> **WORK REQUEST**:
Copy nothing but the lines running from the one containing "This screenshot has width=894, height=455." through the end of the listing below. Drop the pictures.

> **DATASET RECORDS**:
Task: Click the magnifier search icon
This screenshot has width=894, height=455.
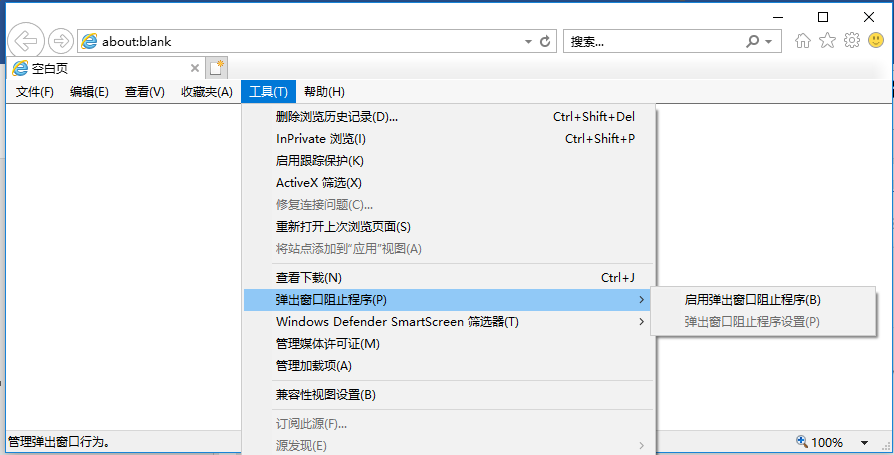Action: [x=753, y=42]
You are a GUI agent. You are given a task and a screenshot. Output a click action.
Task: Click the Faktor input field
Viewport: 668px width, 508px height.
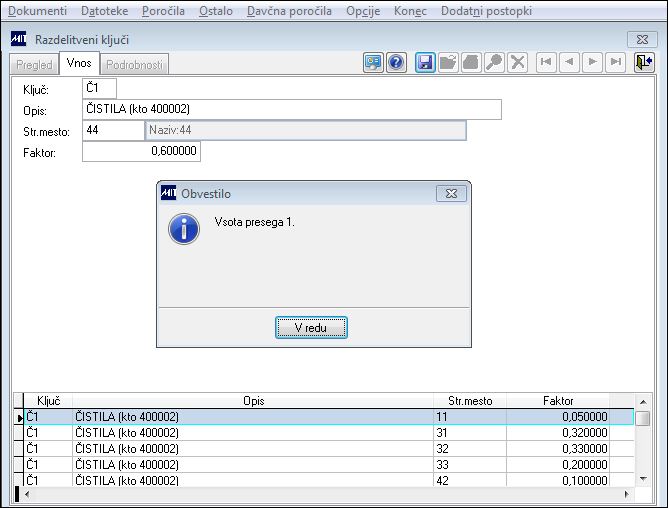[141, 151]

> **OUTPUT**:
This screenshot has width=894, height=455.
Action: [x=753, y=42]
You are a GUI agent. You are given a task and a screenshot. Output a click action.
Task: Click the Faktor input field
Viewport: 668px width, 508px height.
[141, 151]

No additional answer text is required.